Abril de 1945
A mediados de abril de 1945, Heinrich Müller sabía que el final del Tercer Reich se encontraba muy cerca. Los soviéticos habían llegado a Viena y amenazaban Dresde y Berlín; los británicos en el norte cercaban Bremen y Hamburgo; los americanos se abrían paso en Baviera haciendo frente a una resistencia débil; y, algo más al sur, los franceses ocupaban el Alto Danubio.
Ante una inminente derrota, el director de la Gestapo había decidido meses antes unir su suerte a la de sus superiores, el Reichsführer de las SS Heinrich Himmler y el director del RSHA, Ernst Kaltenbrunner, su jefe inmediato. Sin embargo, cuando la situación llegaba a un punto insostenible para las fuerzas armadas alemanas, Müller comprobó cómo los planes de ambos jerarcas nazis no pasaban por hacer frente al final de una manera digna.

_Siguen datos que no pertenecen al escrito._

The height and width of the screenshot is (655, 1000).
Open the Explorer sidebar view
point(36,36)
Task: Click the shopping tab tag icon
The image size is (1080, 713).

Su jefe Kaltenbrunner había trasladado su cuartel general a Alt-Aussee, en Austria, donde se entregaba a complicadas y absurdas maquinaciones de sabotaje. Todo ello tras haber intentado infructuosamente pactar con el servicio secreto estadounidense la entrega de Austria para evitar la caída de este país bajo la influencia soviética. Por su parte, Heinrich Himmler había dado un paso más, y a través del Gobierno sueco había hecho llegar una propuesta de armisticio en todo el Frente Occidental a los angloamericanos.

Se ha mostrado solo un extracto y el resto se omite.